Russian Minister Says Britain Has Been Our ‘Enemy’ Since ‘Ivan the Terrible,’ Insists They’ll Respond to Cyber-Attack Threats

A news report out of Britain about cyber games and modern warfare has launched a discussion in Russia over the diplomatic legacy of Ivan the Terrible.

On Wednesday, Russia's deputy foreign minister Oleg Syromolotov told reporters that Britain has been Russia’s enemy since Ivan the Terrible, whose real name was Ivan IV Vasilyevich, ruled as Tsar of all Rus in the 16th century.

The comments were made in response to a report in Britain's Sunday Times that claimed the United Kingdom was preparing to launch an offensive cyber-attack against Russia that would turn off the lights in Moscow.

“Great Britain has been Russia’s enemy since Ivan the Terrible," he told the state-run RIA Novosti news agency.If they are making such declarations, then they will probably try it out, but we’ll defend ourselves and the response will be quite severe."

--*--

» **EXERCISE OBJECTIVE**:
Continue the news report on Oleg Syromolotov's remarks about Britain from the point where it stops.

» **INPUT DATA**:
--*--

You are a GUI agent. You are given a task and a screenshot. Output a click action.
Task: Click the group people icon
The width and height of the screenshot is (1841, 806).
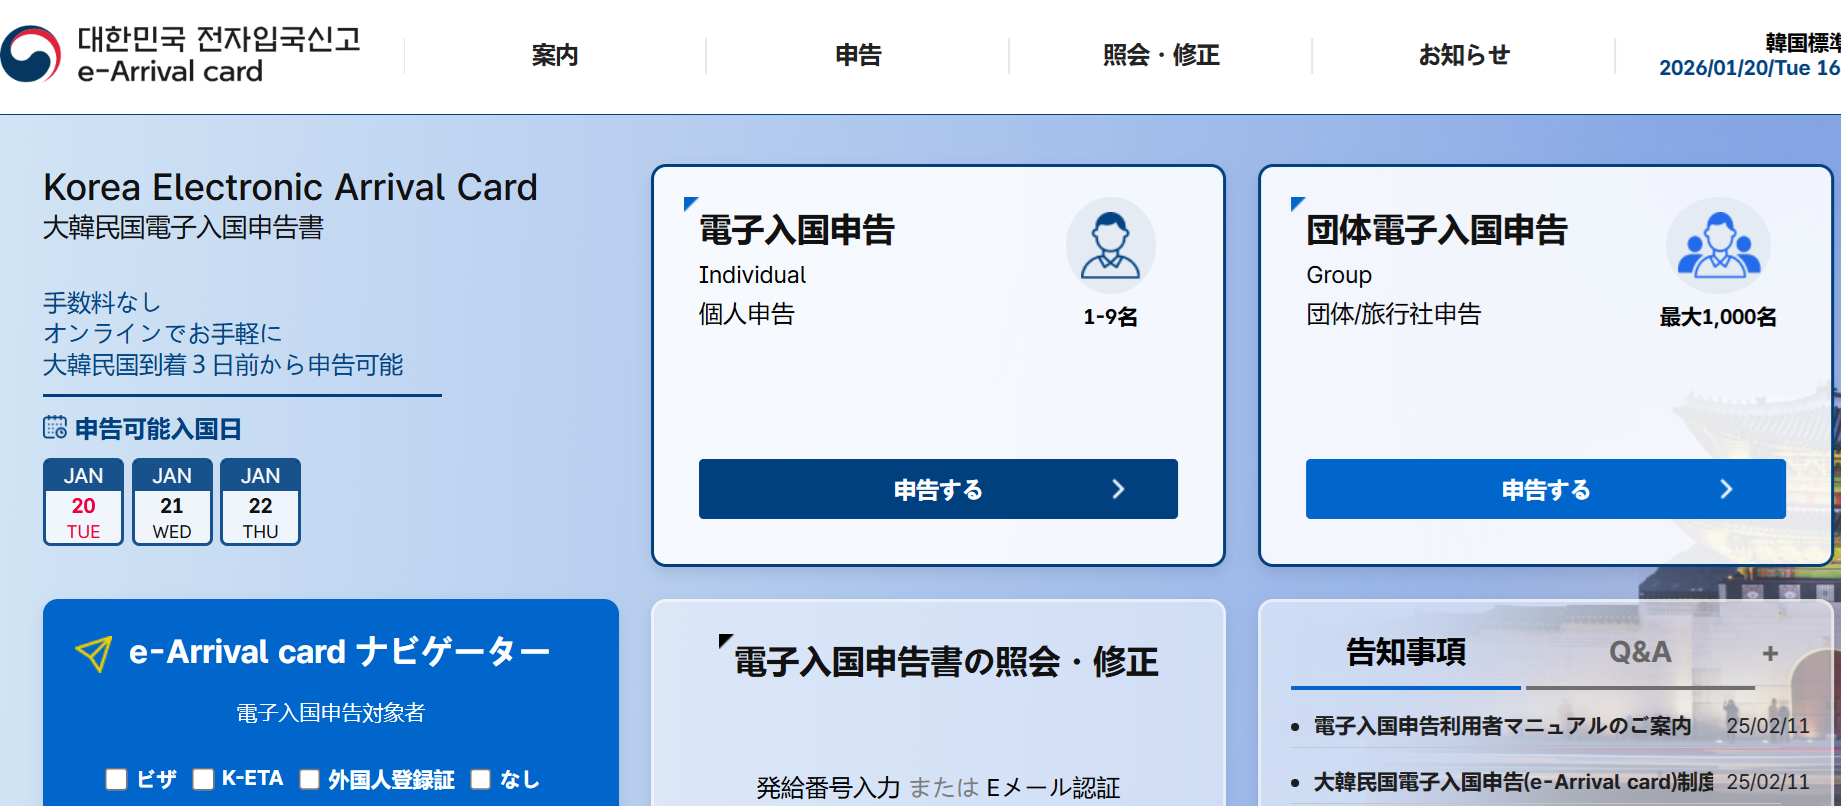tap(1718, 246)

--*--

» **THE ANSWER**:
Diplomatic relations between the two countries have been especially strained ever since the United Kingdom accused Russia of poisoning former Russian double agent Sergei Skripal in the English city of Salisbury in March. Two members of Russia’s military intelligence (GRU) have been identified as the perpetrators of the attack with a deadly Soviet-era nerve agent. Russia has denied its involvement in the attack.

The Sunday Times report claimed that the U.K. was preparing an offensive cyber-attack to avoid the use of nuclear weapons if conflict were to escalate with Russia. Russian media later reported that the United Kingdom had refrained from commenting on the report, which cited anonymous officials.

"As far as we can judge, the British side thus dissociates itself from the irresponsible media publications and their anonymous sources which try to scare the public by scenarios of Russia 'seizing islands off Estonia', and threaten to 'turn off the lights in Moscow', etc," the Russian embassy in London said in a statement.

"Although the presence of aggressive plans has not been denied directly, we assume that the United Kingdom, being a responsible member of the international community and a permanent member of the U.N. Security Council, will fulfill its promises to act in accordance with international law, including its fundamental prohibition against use or threat of force."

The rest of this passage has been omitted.